═══ SOURCE DATA

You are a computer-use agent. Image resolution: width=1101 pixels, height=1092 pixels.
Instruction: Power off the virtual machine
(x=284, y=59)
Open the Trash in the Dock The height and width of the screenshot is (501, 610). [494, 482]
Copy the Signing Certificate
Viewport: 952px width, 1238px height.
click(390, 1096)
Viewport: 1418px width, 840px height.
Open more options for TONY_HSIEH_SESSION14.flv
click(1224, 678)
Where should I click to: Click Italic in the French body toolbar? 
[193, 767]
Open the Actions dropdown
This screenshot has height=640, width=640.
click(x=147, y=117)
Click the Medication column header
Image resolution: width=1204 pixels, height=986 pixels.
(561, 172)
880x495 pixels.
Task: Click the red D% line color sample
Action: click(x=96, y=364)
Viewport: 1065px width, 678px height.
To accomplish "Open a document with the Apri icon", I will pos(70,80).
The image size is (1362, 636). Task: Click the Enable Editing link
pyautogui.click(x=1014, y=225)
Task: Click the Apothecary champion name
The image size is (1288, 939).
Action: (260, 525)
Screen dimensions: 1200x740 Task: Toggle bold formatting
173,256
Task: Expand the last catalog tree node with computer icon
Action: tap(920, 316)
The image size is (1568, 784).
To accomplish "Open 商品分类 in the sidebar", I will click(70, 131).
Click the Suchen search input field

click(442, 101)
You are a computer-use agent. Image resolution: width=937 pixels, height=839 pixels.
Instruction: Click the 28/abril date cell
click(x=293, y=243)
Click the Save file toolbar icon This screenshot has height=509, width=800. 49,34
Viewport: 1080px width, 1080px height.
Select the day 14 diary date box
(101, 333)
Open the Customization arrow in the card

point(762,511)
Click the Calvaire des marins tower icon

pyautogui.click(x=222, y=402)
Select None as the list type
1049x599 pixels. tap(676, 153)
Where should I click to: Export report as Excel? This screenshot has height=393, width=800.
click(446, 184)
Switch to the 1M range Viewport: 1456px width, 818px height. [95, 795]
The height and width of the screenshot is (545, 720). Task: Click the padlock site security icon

══════

* _REQUIRED WORK_
Write down again, exactly as given, only the lines above that fall from the line with "The image size is (1288, 939)." to the line with "Viewport: 1080px width, 1080px height.", inclusive.

* _SOLUTION FOR THIS PROBLEM_
The image size is (1288, 939).
Action: (260, 525)
Screen dimensions: 1200x740 Task: Toggle bold formatting
173,256
Task: Expand the last catalog tree node with computer icon
Action: tap(920, 316)
The image size is (1568, 784).
To accomplish "Open 商品分类 in the sidebar", I will click(70, 131).
Click the Suchen search input field

click(442, 101)
You are a computer-use agent. Image resolution: width=937 pixels, height=839 pixels.
Instruction: Click the 28/abril date cell
click(x=293, y=243)
Click the Save file toolbar icon This screenshot has height=509, width=800. 49,34
Viewport: 1080px width, 1080px height.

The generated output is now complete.